Wednesday, February 22, 2012

Politics and Chairman Thomas


As we mentioned in our last newsletter, 2012 will be the biggest political gamechanger since 2002 when FH Murkowski became Alaska's Governor in the middle of the biggest economic crisis our industry has ever faced. So that's a decade, straight up. While there is no Governor's race in 2012, there are some major landmark House and Senate races due to the census induced redistricting.

We'll highlight some of the changes here:

Petersburg joins Juneau, Skagway and Tenakee to form a new district. Petersburg used to be just Petersburg, then it was Petersburg-Wrangell, then lastly....Petersburg, Wrangell, Sitka and Ketchikan.
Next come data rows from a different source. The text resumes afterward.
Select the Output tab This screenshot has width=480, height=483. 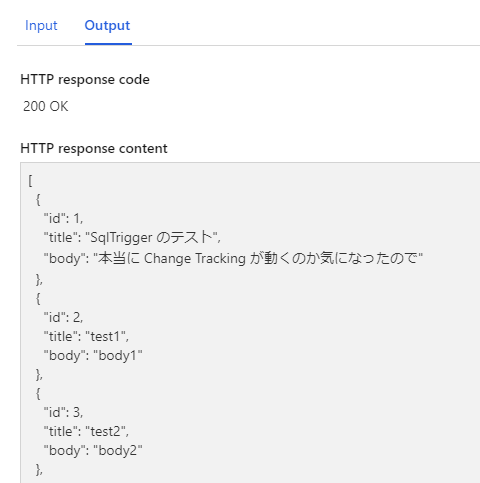107,26
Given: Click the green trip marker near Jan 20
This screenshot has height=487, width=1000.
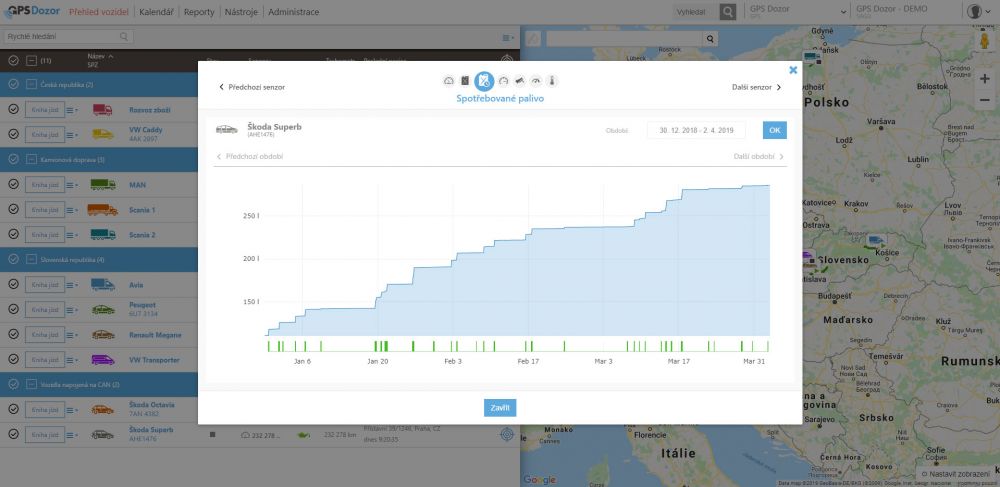Looking at the screenshot, I should (377, 346).
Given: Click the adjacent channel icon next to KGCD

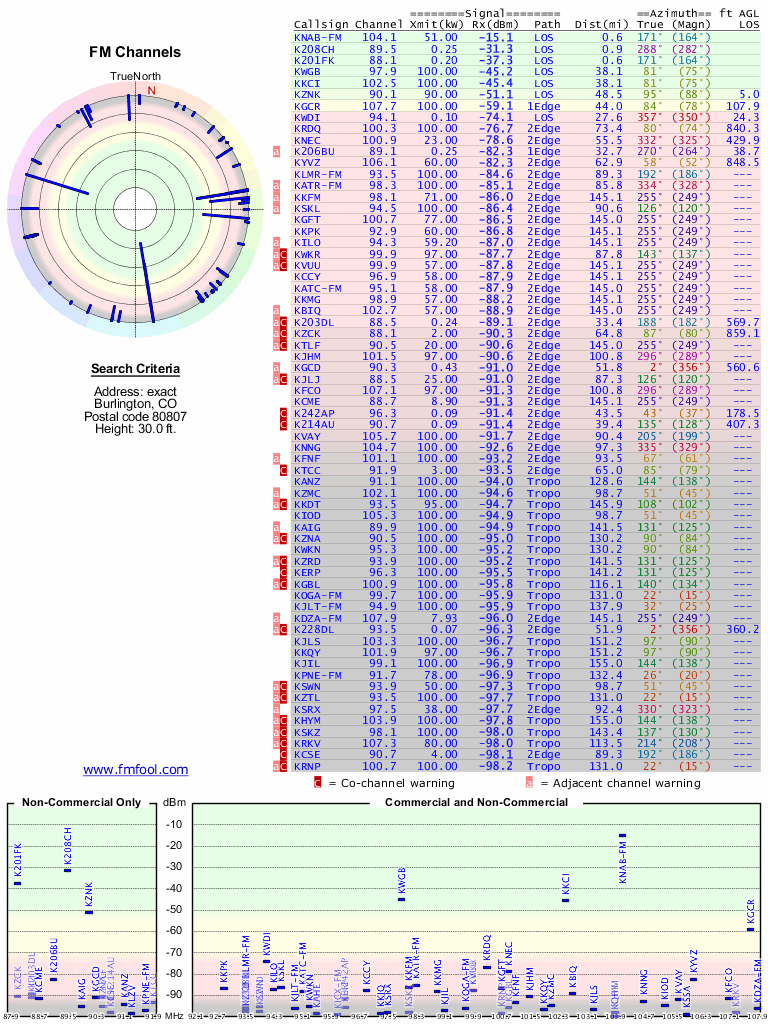Looking at the screenshot, I should tap(277, 368).
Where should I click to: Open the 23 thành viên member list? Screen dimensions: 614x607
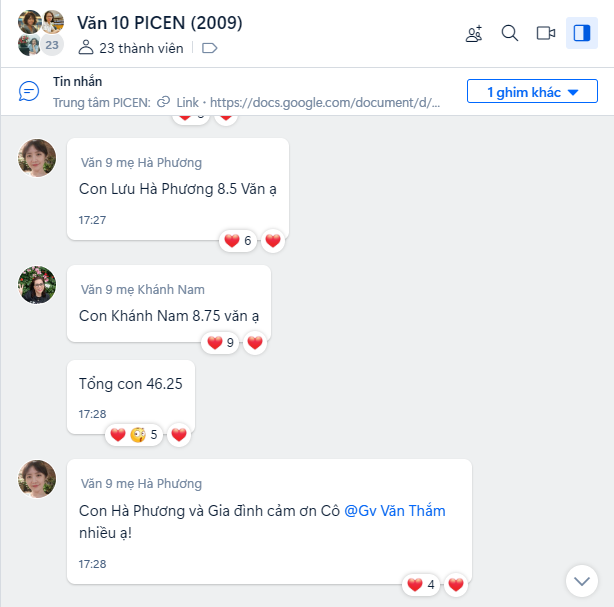131,48
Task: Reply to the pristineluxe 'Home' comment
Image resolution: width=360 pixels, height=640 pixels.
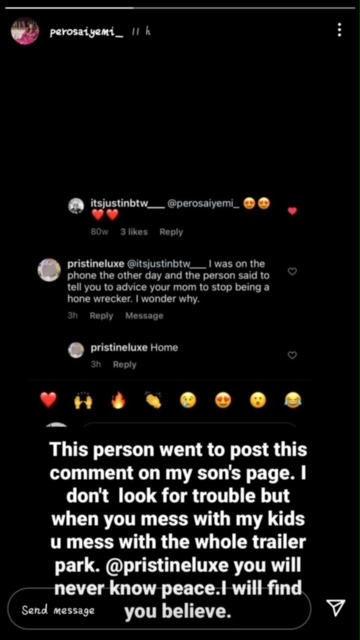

So this means that Peggy Wilson will be running against Kyle Johanson in the Republican Primary this August. And there will likely be a couple more folks in that primary who we’ll tell you about in the next newsletter if/when we get a chance to interview them.

While Sitka, Wrangell and Ketchikan become uncoupled from Petersburg they do pick up Angoon and a mishmash of communities in the Senate District.

So Senator Bert Stedman will run against Senator Albert Kookesh in November.

Haines joins Sitka, so Bill Thomas will have to run in a district that has both Sitka and Craig.

So Sitka and Craig have around 40% of all those Chatham Strait pink salmon being caught by their fishermen and processed in their community. Welcome to the world of seining, Mr. Chairman!! SEAS has supported Chairman Thomas since day one, even before USAG supported him. Chairman Thomas has passed 2 major bills for SEAS in the past as well. But there is a need for Chairman Thomas to settle into his role in the bigger picture of the state of Alaska position he is in and rely upon the ADFG management. More particularly in the ‘shared’ salmon resource of Southeast Alaska and particularly northern Southeast Alaska.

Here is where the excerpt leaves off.